WHAT TO PRODUCE: Restate each entry below word for word, without skipping any.
[DATA LISTING]
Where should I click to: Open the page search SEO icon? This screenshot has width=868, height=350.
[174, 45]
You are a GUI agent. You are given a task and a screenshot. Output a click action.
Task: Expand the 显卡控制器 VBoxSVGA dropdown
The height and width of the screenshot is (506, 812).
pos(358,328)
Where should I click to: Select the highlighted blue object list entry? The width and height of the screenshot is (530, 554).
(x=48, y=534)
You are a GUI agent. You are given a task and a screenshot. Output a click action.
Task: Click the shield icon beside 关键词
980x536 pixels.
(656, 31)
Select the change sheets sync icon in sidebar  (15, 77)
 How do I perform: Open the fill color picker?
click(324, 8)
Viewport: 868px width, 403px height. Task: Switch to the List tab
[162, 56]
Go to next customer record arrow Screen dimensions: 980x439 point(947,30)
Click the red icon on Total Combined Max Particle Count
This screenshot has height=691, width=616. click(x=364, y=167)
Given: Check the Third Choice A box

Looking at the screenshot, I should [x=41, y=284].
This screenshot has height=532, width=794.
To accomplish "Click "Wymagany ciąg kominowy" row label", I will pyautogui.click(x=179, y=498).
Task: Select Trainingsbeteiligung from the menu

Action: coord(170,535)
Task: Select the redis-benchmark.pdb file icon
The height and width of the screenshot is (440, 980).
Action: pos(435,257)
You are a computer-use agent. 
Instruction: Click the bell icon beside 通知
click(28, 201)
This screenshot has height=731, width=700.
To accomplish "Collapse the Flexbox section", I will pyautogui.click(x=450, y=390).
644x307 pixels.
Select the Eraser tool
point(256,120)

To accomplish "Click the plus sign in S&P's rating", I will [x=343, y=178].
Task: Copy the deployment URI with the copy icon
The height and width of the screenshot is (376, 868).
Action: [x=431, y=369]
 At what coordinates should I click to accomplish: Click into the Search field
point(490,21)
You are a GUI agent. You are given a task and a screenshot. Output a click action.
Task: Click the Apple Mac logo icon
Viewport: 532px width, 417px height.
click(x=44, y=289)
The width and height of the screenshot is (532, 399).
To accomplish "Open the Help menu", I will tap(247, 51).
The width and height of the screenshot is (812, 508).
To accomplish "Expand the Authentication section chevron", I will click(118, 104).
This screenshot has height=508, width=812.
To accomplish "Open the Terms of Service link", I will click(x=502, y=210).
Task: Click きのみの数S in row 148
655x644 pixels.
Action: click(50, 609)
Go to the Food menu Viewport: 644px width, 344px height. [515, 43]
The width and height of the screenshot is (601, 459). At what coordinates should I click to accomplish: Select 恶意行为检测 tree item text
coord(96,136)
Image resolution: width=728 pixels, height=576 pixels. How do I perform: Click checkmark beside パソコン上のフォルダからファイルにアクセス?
[/DATA LISTING]
FINAL ANSWER:
Where should I click to: Open the page search SEO icon? This screenshot has width=868, height=350.
[174, 45]
You are a GUI agent. You are given a task and a screenshot. Output a click action.
Task: Expand the 显卡控制器 VBoxSVGA dropdown
The height and width of the screenshot is (506, 812).
pos(358,328)
Where should I click to: Select the highlighted blue object list entry? The width and height of the screenshot is (530, 554).
(x=48, y=534)
You are a GUI agent. You are given a task and a screenshot. Output a click action.
Task: Click the shield icon beside 关键词
980x536 pixels.
(656, 31)
Select the change sheets sync icon in sidebar  (15, 77)
 How do I perform: Open the fill color picker?
click(324, 8)
Viewport: 868px width, 403px height. Task: Switch to the List tab
[162, 56]
Go to next customer record arrow Screen dimensions: 980x439 point(947,30)
Click the red icon on Total Combined Max Particle Count
This screenshot has height=691, width=616. click(x=364, y=167)
Given: Check the Third Choice A box

Looking at the screenshot, I should [x=41, y=284].
This screenshot has height=532, width=794.
To accomplish "Click "Wymagany ciąg kominowy" row label", I will pyautogui.click(x=179, y=498).
Task: Select Trainingsbeteiligung from the menu

Action: coord(170,535)
Task: Select the redis-benchmark.pdb file icon
The height and width of the screenshot is (440, 980).
Action: pos(435,257)
You are a computer-use agent. 
Instruction: Click the bell icon beside 通知
click(28, 201)
This screenshot has height=731, width=700.
To accomplish "Collapse the Flexbox section", I will pyautogui.click(x=450, y=390).
644x307 pixels.
Select the Eraser tool
point(256,120)

To accomplish "Click the plus sign in S&P's rating", I will [x=343, y=178].
Task: Copy the deployment URI with the copy icon
The height and width of the screenshot is (376, 868).
Action: [x=431, y=369]
 At what coordinates should I click to accomplish: Click into the Search field
point(490,21)
You are a GUI agent. You are given a task and a screenshot. Output a click action.
Task: Click the Apple Mac logo icon
Viewport: 532px width, 417px height.
click(x=44, y=289)
The width and height of the screenshot is (532, 399).
To accomplish "Open the Help menu", I will tap(247, 51).
The width and height of the screenshot is (812, 508).
To accomplish "Expand the Authentication section chevron", I will click(118, 104).
This screenshot has height=508, width=812.
To accomplish "Open the Terms of Service link", I will click(x=502, y=210).
Task: Click きのみの数S in row 148
655x644 pixels.
Action: click(50, 609)
Go to the Food menu Viewport: 644px width, 344px height. [515, 43]
The width and height of the screenshot is (601, 459). At what coordinates should I click to accomplish: Select 恶意行为检测 tree item text
coord(96,136)
Image resolution: width=728 pixels, height=576 pixels. How do I perform: Click checkmark beside パソコン上のフォルダからファイルにアクセス?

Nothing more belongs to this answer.